# Who will be the 10th person to go sub-8 officially?



## Torch (Nov 25, 2014)

Currently, nine people have sub-8 3x3 averages in competition. Who do you think will be next, and when?

For reference, here are the top 9 and the date that they achieved their first sub-8 average.

Feliks Zemdegs 11/13/10
Mats Valk 9/16/12
Alexander Lau 1/27/13
Sebastian Weyer 1/19/14
Bill Wang 5/17/14
Cornelius Dieckmann 6/15/14
Phillipp Weyer 8/10/14
Lucas Etter 8/23/14
Kevin Costello III 9/27/14


----------



## Randomno (Nov 25, 2014)

There's a lot of people who could... Maybe Rowe if he comes out of retirement.


----------



## Robert-Y (Nov 25, 2014)

Collin, Drew or Antoine


----------



## ryanj92 (Nov 25, 2014)

me 

for srs, drew brads or dmitry dobrjakov. i couldn't say when...


----------



## rybaby (Nov 25, 2014)

^Rowe went 2.5 years of competitive cubing without beating 8.27, so I doubt he would break it soon if he unretired. Anything's possible though. 

I would go with Richard Apagar, but I don't think he's competing anytime soon. So maybe Collin Burns if he goes to the upcoming Pennsylvania comp, or maybe Michal Pleskowicz since there are always Poland competitions.


----------



## Rocky0701 (Nov 25, 2014)

My money is on Antoine. He just posted an 8.01 official average, so yeah..


----------



## antoineccantin (Nov 25, 2014)

Why 0.02, why? 



Robert-Y said:


> Collin, Drew or Antoine





Rocky0701 said:


> My money is on Antoine. He just posted an 8.01 official average, so yeah..

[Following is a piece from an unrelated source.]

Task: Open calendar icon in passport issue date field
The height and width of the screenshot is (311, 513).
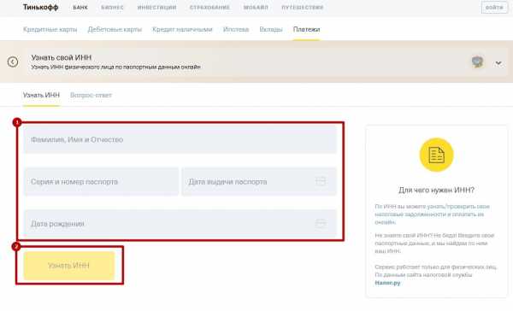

Thanks, but no. 8.01 is quite fast for me, and I'm not competing for a few months, so I highly doubt it will be me.


----------



## Ninja Storm (Nov 25, 2014)

Considering my luck for 3x3 in competition, me.


----------



## goodatthis (Nov 25, 2014)

Collin, drew, or antoine for North American cubers, and I really don't know enough about foreign cubers to say much more.


----------



## amostay2004 (Nov 25, 2014)

Torch said:


> Feliks Zemdegs 11/13/10



Wait what..the first sub-8 average was 4 years ago already?? Gosh...


----------



## kcl (Nov 25, 2014)

Drew or Michal. I have zero doubt.

Edit: totally blanked on Dimitry, he's likely as well.


----------



## ottozing (Nov 25, 2014)

kclejeune said:


> Drew or Michal. I have zero doubt.



Same as this, but also including Dmitry Dobrjakov. He's already gotten close with what should have been a 7.96 average if it weren't for a +2 and a corner twist DNF.


----------



## Iggy (Nov 25, 2014)

Dmitry Dobrjakov, he has a comp this weekend


----------



## rowehessler (Nov 25, 2014)

Im gonna guess Collin, Drew or Antoine.


----------



## Ranzha (Nov 25, 2014)

rybaby said:


> I would go with Richard Apagar, but I don't think he's competing anytime soon. So maybe Collin Burns if he goes to the upcoming Pennsylvania comp, or maybe Michal Pleskowicz since there are always Poland competitions.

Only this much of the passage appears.